# [Work to be completed]
Line by line, set down the following material again exactly.

# [Data]
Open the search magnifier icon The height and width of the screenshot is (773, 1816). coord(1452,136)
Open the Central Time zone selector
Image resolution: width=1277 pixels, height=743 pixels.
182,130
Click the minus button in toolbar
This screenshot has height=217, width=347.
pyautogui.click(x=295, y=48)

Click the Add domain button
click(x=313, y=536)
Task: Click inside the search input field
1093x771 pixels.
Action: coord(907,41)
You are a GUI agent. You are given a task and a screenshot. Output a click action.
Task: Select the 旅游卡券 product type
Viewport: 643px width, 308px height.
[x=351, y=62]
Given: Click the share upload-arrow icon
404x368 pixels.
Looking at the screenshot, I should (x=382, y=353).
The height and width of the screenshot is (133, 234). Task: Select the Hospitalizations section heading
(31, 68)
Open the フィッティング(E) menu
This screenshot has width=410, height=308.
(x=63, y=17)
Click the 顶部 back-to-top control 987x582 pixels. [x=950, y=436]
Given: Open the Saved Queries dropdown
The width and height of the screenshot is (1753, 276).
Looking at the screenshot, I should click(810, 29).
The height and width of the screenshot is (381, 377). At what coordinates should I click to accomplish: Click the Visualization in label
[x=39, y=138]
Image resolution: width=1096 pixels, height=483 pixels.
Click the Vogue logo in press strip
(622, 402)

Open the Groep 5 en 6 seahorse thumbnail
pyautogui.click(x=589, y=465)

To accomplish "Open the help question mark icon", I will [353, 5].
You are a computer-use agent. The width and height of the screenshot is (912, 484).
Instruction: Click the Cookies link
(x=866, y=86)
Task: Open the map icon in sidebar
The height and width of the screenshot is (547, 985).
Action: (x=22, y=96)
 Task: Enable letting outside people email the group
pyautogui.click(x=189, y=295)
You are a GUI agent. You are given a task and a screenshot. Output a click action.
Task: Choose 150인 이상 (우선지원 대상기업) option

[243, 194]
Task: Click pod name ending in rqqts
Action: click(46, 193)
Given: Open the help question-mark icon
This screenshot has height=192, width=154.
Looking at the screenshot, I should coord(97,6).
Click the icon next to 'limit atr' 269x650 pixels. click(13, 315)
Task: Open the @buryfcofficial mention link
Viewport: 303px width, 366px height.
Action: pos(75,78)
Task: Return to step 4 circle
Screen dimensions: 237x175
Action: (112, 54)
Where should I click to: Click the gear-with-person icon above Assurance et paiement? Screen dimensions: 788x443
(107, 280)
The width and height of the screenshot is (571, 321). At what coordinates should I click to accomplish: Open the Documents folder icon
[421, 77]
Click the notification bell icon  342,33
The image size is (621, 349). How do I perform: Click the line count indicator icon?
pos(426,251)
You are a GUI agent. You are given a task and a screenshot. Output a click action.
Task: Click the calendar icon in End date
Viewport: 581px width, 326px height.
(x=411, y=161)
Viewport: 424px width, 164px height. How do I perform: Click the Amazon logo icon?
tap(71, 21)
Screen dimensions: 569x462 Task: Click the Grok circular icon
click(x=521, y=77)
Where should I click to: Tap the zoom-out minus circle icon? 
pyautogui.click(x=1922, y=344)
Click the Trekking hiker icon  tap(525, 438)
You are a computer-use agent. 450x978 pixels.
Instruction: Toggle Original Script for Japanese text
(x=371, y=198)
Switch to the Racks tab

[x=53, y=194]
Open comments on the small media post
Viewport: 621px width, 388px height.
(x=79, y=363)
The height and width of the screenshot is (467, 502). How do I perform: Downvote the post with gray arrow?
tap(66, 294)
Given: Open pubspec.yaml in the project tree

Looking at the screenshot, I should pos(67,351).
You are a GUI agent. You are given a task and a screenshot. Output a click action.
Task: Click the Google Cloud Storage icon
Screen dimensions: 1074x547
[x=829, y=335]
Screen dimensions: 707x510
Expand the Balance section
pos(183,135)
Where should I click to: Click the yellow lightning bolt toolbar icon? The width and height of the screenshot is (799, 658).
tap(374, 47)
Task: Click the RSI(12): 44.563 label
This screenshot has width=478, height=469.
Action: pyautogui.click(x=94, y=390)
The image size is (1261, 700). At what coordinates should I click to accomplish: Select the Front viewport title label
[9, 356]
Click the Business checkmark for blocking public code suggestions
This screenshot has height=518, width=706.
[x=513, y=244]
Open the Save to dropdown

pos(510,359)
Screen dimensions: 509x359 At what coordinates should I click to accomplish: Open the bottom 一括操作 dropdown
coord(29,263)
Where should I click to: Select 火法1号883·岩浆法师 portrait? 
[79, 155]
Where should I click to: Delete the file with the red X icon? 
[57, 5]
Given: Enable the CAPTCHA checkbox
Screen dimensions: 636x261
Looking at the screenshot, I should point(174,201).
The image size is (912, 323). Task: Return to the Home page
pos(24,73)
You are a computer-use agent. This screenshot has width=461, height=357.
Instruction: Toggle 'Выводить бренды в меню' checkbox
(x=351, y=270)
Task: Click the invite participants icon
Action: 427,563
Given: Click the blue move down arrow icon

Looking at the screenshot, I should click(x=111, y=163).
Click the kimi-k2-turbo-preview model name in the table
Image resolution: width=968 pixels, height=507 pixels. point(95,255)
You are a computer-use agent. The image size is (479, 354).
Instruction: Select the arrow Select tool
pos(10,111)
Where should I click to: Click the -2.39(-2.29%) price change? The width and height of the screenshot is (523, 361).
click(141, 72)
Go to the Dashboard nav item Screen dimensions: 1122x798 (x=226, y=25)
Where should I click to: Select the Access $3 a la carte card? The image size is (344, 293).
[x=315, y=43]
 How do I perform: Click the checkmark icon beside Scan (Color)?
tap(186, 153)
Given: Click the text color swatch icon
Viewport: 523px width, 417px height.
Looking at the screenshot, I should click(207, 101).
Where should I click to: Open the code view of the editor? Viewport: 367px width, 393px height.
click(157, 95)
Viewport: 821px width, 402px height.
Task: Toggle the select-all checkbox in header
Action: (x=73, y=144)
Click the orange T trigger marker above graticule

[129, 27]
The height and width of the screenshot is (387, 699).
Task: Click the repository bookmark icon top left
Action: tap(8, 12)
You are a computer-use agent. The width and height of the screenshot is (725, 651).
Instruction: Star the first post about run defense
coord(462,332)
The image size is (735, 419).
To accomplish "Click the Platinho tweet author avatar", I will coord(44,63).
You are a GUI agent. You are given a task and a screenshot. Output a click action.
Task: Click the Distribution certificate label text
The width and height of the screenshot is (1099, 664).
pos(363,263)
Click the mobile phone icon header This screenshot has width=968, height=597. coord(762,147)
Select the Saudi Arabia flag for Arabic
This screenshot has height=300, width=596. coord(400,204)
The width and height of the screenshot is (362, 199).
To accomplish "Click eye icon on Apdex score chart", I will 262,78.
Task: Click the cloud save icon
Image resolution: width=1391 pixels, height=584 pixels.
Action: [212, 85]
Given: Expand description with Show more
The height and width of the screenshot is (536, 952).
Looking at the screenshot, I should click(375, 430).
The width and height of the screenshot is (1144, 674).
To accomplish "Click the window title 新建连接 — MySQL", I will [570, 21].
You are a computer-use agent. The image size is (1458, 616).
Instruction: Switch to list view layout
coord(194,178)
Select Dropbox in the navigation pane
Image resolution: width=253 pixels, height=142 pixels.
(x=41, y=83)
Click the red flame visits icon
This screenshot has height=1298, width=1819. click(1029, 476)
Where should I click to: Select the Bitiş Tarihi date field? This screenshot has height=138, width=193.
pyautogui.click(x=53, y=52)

# [Solution to this exercise]
Open the search magnifier icon The height and width of the screenshot is (773, 1816). coord(1452,136)
Open the Central Time zone selector
Image resolution: width=1277 pixels, height=743 pixels.
182,130
Click the minus button in toolbar
This screenshot has height=217, width=347.
pyautogui.click(x=295, y=48)

Click the Add domain button
click(x=313, y=536)
Task: Click inside the search input field
1093x771 pixels.
Action: coord(907,41)
You are a GUI agent. You are given a task and a screenshot. Output a click action.
Task: Select the 旅游卡券 product type
Viewport: 643px width, 308px height.
[x=351, y=62]
Given: Click the share upload-arrow icon
404x368 pixels.
Looking at the screenshot, I should (x=382, y=353).
The height and width of the screenshot is (133, 234). Task: Select the Hospitalizations section heading
(31, 68)
Open the フィッティング(E) menu
This screenshot has width=410, height=308.
(x=63, y=17)
Click the 顶部 back-to-top control 987x582 pixels. [x=950, y=436]
Given: Open the Saved Queries dropdown
The width and height of the screenshot is (1753, 276).
Looking at the screenshot, I should click(810, 29).
The height and width of the screenshot is (381, 377). At what coordinates should I click to accomplish: Click the Visualization in label
[x=39, y=138]
Image resolution: width=1096 pixels, height=483 pixels.
Click the Vogue logo in press strip
(622, 402)

Open the Groep 5 en 6 seahorse thumbnail
pyautogui.click(x=589, y=465)

To accomplish "Open the help question mark icon", I will [353, 5].
You are a computer-use agent. The width and height of the screenshot is (912, 484).
Instruction: Click the Cookies link
(x=866, y=86)
Task: Open the map icon in sidebar
The height and width of the screenshot is (547, 985).
Action: (x=22, y=96)
 Task: Enable letting outside people email the group
pyautogui.click(x=189, y=295)
You are a GUI agent. You are given a task and a screenshot. Output a click action.
Task: Choose 150인 이상 (우선지원 대상기업) option

[243, 194]
Task: Click pod name ending in rqqts
Action: click(46, 193)
Given: Open the help question-mark icon
This screenshot has height=192, width=154.
Looking at the screenshot, I should coord(97,6).
Click the icon next to 'limit atr' 269x650 pixels. click(13, 315)
Task: Open the @buryfcofficial mention link
Viewport: 303px width, 366px height.
Action: pos(75,78)
Task: Return to step 4 circle
Screen dimensions: 237x175
Action: (112, 54)
Where should I click to: Click the gear-with-person icon above Assurance et paiement? Screen dimensions: 788x443
(107, 280)
The width and height of the screenshot is (571, 321). At what coordinates should I click to accomplish: Open the Documents folder icon
[421, 77]
Click the notification bell icon  342,33
The image size is (621, 349). How do I perform: Click the line count indicator icon?
pos(426,251)
You are a GUI agent. You are given a task and a screenshot. Output a click action.
Task: Click the calendar icon in End date
Viewport: 581px width, 326px height.
(x=411, y=161)
Viewport: 424px width, 164px height. How do I perform: Click the Amazon logo icon?
tap(71, 21)
Screen dimensions: 569x462 Task: Click the Grok circular icon
click(x=521, y=77)
Where should I click to: Tap the zoom-out minus circle icon? 
pyautogui.click(x=1922, y=344)
Click the Trekking hiker icon  tap(525, 438)
You are a computer-use agent. 450x978 pixels.
Instruction: Toggle Original Script for Japanese text
(x=371, y=198)
Switch to the Racks tab

[x=53, y=194]
Open comments on the small media post
Viewport: 621px width, 388px height.
(x=79, y=363)
The height and width of the screenshot is (467, 502). How do I perform: Downvote the post with gray arrow?
tap(66, 294)
Given: Open pubspec.yaml in the project tree

Looking at the screenshot, I should pos(67,351).
You are a GUI agent. You are given a task and a screenshot. Output a click action.
Task: Click the Google Cloud Storage icon
Screen dimensions: 1074x547
[x=829, y=335]
Screen dimensions: 707x510
Expand the Balance section
pos(183,135)
Where should I click to: Click the yellow lightning bolt toolbar icon? The width and height of the screenshot is (799, 658).
tap(374, 47)
Task: Click the RSI(12): 44.563 label
This screenshot has width=478, height=469.
Action: pyautogui.click(x=94, y=390)
The image size is (1261, 700). At what coordinates should I click to accomplish: Select the Front viewport title label
[9, 356]
Click the Business checkmark for blocking public code suggestions
This screenshot has height=518, width=706.
[x=513, y=244]
Open the Save to dropdown

pos(510,359)
Screen dimensions: 509x359 At what coordinates should I click to accomplish: Open the bottom 一括操作 dropdown
coord(29,263)
Where should I click to: Select 火法1号883·岩浆法师 portrait? 
[79, 155]
Where should I click to: Delete the file with the red X icon? 
[57, 5]
Given: Enable the CAPTCHA checkbox
Screen dimensions: 636x261
Looking at the screenshot, I should point(174,201).
The image size is (912, 323). Task: Return to the Home page
pos(24,73)
You are a computer-use agent. This screenshot has width=461, height=357.
Instruction: Toggle 'Выводить бренды в меню' checkbox
(x=351, y=270)
Task: Click the invite participants icon
Action: 427,563
Given: Click the blue move down arrow icon

Looking at the screenshot, I should click(x=111, y=163).
Click the kimi-k2-turbo-preview model name in the table
Image resolution: width=968 pixels, height=507 pixels. point(95,255)
You are a computer-use agent. The image size is (479, 354).
Instruction: Select the arrow Select tool
pos(10,111)
Where should I click to: Click the -2.39(-2.29%) price change? The width and height of the screenshot is (523, 361).
click(141, 72)
Go to the Dashboard nav item Screen dimensions: 1122x798 (x=226, y=25)
Where should I click to: Select the Access $3 a la carte card? The image size is (344, 293).
[x=315, y=43]
 How do I perform: Click the checkmark icon beside Scan (Color)?
tap(186, 153)
Given: Click the text color swatch icon
Viewport: 523px width, 417px height.
Looking at the screenshot, I should click(207, 101).
Where should I click to: Open the code view of the editor? Viewport: 367px width, 393px height.
click(157, 95)
Viewport: 821px width, 402px height.
Task: Toggle the select-all checkbox in header
Action: (x=73, y=144)
Click the orange T trigger marker above graticule

[129, 27]
The height and width of the screenshot is (387, 699).
Task: Click the repository bookmark icon top left
Action: tap(8, 12)
You are a computer-use agent. The width and height of the screenshot is (725, 651).
Instruction: Star the first post about run defense
coord(462,332)
The image size is (735, 419).
To accomplish "Click the Platinho tweet author avatar", I will coord(44,63).
You are a GUI agent. You are given a task and a screenshot. Output a click action.
Task: Click the Distribution certificate label text
The width and height of the screenshot is (1099, 664).
pos(363,263)
Click the mobile phone icon header This screenshot has width=968, height=597. coord(762,147)
Select the Saudi Arabia flag for Arabic
This screenshot has height=300, width=596. coord(400,204)
The width and height of the screenshot is (362, 199).
To accomplish "Click eye icon on Apdex score chart", I will 262,78.
Task: Click the cloud save icon
Image resolution: width=1391 pixels, height=584 pixels.
Action: [212, 85]
Given: Expand description with Show more
The height and width of the screenshot is (536, 952).
Looking at the screenshot, I should click(375, 430).
The width and height of the screenshot is (1144, 674).
To accomplish "Click the window title 新建连接 — MySQL", I will [570, 21].
You are a computer-use agent. The image size is (1458, 616).
Instruction: Switch to list view layout
coord(194,178)
Select Dropbox in the navigation pane
Image resolution: width=253 pixels, height=142 pixels.
(x=41, y=83)
Click the red flame visits icon
This screenshot has height=1298, width=1819. click(1029, 476)
Where should I click to: Select the Bitiş Tarihi date field? This screenshot has height=138, width=193.
pyautogui.click(x=53, y=52)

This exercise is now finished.